Le Premier ministre slovène Miro Cerar, hôte du sommet d’aujourd’hui du Processus de coopération d’Europe du Sud-Est (SEECP), qui inclut également le Premier ministre Andrej Plenković, a réfléchi dans une déclaration aux journalistes sur les relations avec la Croatie, déclarant que son gouvernement poursuivra les procédures judiciaires en cours concernant le litige sur l’arbitrage et les déposants croates dans l’ancienne Ljubljanska banka, mais qu’il est « ouvert au dialogue quand cela a du sens. »
« La Slovénie est toujours ouverte au dialogue quand cela est possible et quand cela a du sens, et cela continuera, mais nous ne céderons pas en ce qui concerne nos intérêts juridiques, » a déclaré Cerar lors d’une conférence de presse pendant une pause au sommet et avant le déjeuner cérémoniel préparé pour les participants de la réunion.

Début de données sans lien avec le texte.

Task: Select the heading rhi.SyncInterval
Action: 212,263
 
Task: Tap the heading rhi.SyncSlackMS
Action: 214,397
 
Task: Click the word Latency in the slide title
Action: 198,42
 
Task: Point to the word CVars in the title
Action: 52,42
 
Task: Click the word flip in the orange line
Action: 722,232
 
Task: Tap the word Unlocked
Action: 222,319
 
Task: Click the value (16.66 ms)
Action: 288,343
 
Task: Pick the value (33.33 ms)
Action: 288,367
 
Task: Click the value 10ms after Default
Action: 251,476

Selon Cerar, la Slovénie a été « contraint » d’engager des actions en justice parce que la Croatie « n’a pas répondu » à ses avertissements antérieurs, donc ces procédures, comme il l’a annoncé, continueront à moins que la Croatie n’accepte de mettre en œuvre l’arbitrage entre-temps et ne change sa position sur les poursuites contre Ljubljanska banka concernant les soi-disant économies transférées devant les tribunaux croates.

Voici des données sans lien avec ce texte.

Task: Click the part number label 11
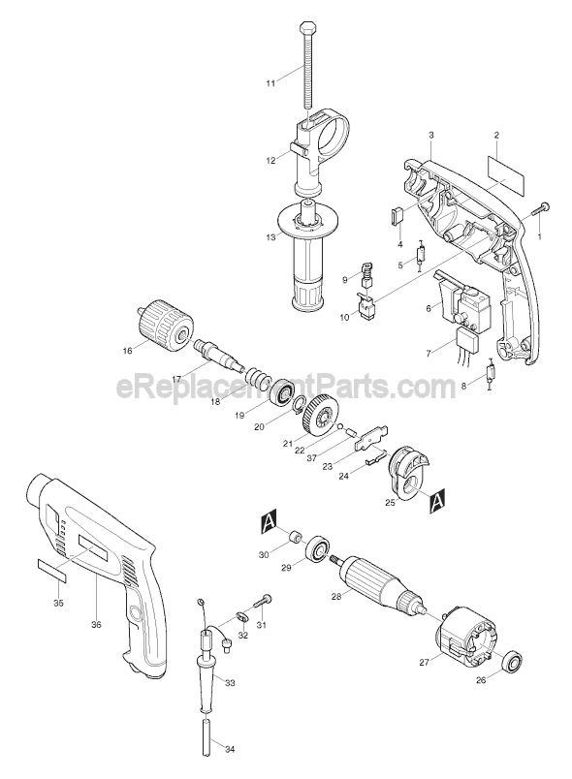tap(271, 85)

En réponse à une question d’un journaliste sur pourquoi il n’y avait pas de réunion bilatérale avec le Premier ministre croate Plenković, dans une situation où il y a des questions ouvertes entre les pays telles que l’arbitrage et les économies en devises étrangères des citoyens croates dans Ljubljanska banka, Cerar a déclaré qu’il avait échangé quelques mots avec Plenković, mais qu’il n’y avait pas eu d’opportunité pour une discussion plus approfondie sur les questions problématiques.
Il a suggéré que cela ne devrait pas être discuté davantage tant que les procédures engagées par la Slovénie concernant les questions ouvertes sont en cours, estimant que leur résolution a atteint une « impasse » en raison des différences et de la position de la Croatie sur l’arbitrage.
Le Premier ministre slovène a réitéré les positions bien connues de son gouvernement selon lesquelles la Croatie, en refusant de mettre en œuvre la décision d’arbitrage, viole le droit international, c’est pourquoi la Slovénie s’est tournée vers la Commission européenne et a annoncé une possible poursuite devant la cour de l’UE à Luxembourg, et il a qualifié les décisions des tribunaux croates contre Ljubljanska banka d' »illégales » parce que, selon la position de Ljubljana, elles auraient dû être suspendues conformément au mémorandum des deux gouvernements signé à Mokrice, en Slovénie, avant l’entrée de la Croatie dans l’UE.